Wiktionary shows that both premō and imprimō can mean (among other things) "I press."

Looking at the formation of the latter word, the prefix im-, can negate the root word. How this applies to this particular word (even in the sense of "imprint") isn't clear to me.

What is the difference in meaning or nuance between these words in the sense of "I press"? Example sentences would be a great addition.

2 Answers 2


Officially, imprimo means I mark/stamp (hence English impression), where premo just means I press.

The nuances of Latin prefixes have long fascinated me, and it took me forever to realize that they’re basically equivalent to English verbs that contain prepositions. So here it‘s a case of to press vs. to press in. Other examples are:

  • rideo = I laugh; inrideo = I laugh at.
  • lumino = I shine; illumino = I shine onto [something].

It gets a little more complicated when there aren‘t English equivalents:

  • lacrimo = I cry; illacrimo = I burst into tears.
  • amplexor = I hug [someone]; complexor = I give [someone] a hug.

But you can usually figure it out with some thought. Nevertheless, it seems very strange to me that this principle isn’t taught as part of standard Latin instruction. When you think about it this way, it’s not difficult, but I’ve never seen it explained anywhere.

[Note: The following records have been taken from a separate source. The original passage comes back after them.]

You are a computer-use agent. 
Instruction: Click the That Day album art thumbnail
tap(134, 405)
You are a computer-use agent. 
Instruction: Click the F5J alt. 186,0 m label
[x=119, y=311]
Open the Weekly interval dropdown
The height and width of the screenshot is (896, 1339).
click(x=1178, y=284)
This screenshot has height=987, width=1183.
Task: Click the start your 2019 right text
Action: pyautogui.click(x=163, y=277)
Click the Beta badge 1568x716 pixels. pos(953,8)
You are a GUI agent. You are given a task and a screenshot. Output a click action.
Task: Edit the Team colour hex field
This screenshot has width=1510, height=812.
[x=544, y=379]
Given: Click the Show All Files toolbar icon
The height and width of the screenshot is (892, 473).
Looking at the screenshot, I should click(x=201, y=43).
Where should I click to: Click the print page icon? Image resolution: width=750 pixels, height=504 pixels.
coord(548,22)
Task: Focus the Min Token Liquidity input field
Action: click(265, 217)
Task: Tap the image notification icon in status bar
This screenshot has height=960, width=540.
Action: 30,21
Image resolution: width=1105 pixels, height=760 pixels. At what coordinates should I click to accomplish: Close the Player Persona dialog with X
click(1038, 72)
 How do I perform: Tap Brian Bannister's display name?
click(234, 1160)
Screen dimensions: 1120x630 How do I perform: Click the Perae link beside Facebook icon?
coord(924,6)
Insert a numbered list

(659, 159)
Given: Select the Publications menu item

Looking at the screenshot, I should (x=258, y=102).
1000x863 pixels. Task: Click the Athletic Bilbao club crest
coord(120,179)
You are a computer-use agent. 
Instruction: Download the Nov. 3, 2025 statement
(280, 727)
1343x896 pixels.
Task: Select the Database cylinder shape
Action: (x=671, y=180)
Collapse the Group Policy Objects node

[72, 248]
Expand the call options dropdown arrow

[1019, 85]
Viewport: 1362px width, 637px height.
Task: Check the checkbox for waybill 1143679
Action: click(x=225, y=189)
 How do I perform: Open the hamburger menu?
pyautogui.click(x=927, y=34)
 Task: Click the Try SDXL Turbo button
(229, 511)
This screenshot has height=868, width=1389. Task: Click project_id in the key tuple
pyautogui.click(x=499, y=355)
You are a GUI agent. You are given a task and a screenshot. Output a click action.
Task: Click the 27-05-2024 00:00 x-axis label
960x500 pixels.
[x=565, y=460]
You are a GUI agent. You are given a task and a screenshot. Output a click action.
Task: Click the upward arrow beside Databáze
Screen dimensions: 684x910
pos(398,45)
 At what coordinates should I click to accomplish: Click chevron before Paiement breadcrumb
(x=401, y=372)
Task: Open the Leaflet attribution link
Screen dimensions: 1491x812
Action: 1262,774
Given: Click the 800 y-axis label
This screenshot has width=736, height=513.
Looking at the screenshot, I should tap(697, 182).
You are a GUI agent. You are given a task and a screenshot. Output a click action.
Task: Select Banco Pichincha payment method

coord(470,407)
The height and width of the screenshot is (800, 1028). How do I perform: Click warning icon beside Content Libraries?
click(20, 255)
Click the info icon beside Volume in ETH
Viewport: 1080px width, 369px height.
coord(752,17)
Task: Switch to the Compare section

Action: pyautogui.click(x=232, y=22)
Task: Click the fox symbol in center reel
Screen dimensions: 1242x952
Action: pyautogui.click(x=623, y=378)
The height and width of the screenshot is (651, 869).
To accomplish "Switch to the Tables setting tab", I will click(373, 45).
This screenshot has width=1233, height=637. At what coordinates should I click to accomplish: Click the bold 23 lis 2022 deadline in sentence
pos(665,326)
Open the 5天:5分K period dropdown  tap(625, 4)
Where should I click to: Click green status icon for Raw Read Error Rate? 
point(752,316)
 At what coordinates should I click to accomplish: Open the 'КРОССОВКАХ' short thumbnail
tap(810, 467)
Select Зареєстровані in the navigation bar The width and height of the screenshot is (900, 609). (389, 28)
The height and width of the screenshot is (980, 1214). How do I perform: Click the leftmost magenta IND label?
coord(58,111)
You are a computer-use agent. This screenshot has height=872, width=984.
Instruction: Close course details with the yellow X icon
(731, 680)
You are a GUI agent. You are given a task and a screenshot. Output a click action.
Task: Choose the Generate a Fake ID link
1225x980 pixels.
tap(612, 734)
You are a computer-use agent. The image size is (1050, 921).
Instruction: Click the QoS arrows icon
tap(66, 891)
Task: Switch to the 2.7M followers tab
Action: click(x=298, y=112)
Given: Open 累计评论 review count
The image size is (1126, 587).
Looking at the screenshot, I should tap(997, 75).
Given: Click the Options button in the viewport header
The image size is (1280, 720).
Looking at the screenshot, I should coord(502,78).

Wait, actually, that’s not true. In fact, Alfonso Traina, Professor Emeritus at the University of Bologna, has written about this, but unfortunately 1) he writes in Italian and 2) I only have photocopies of a few sections of his work, and they don’t contain the title of the books they’re from, so I’m unable to point you to specific references. :(

Some example sentences:

  1. Nam et vipera et caecilia saepe cum in pascuo bos improvide supercubuit, lacessita onere morsum imprimit. (Columella, Res Rustica, 6.17.1)

    For the cow when in the field often lies down on the viper and the lizard; provoked by its weight, [the viper or the lizard] impresses its bite [on the cow].

  2. Simulque alteram fasciam minister attollit, alteram premit medicus. (Celsus, De Medicina, 8.10.2b)

    And at the same time the assistant lifts one loop up while the doctor presses on the other. (In a discussion about setting broken bones.)

  • complexor tibi for this great answer :D
    – anon
    Commented Feb 24, 2016 at 22:09
  • Gaudeó tuá in complexú! Commented Feb 26, 2016 at 10:57

There are two entirely unrelated prefixes in-: one is the negation; the other is simply like the preposition in meaning "in, on, into, onto, to". In this case, it looks like onto, since you're pressing on a surface.

In practice, premo and imprimo often seem to be used interchangeably, but I'm sure there are some subtle differences.

  • The two prefixes in- are cognate with English "un-" and "in" respectively.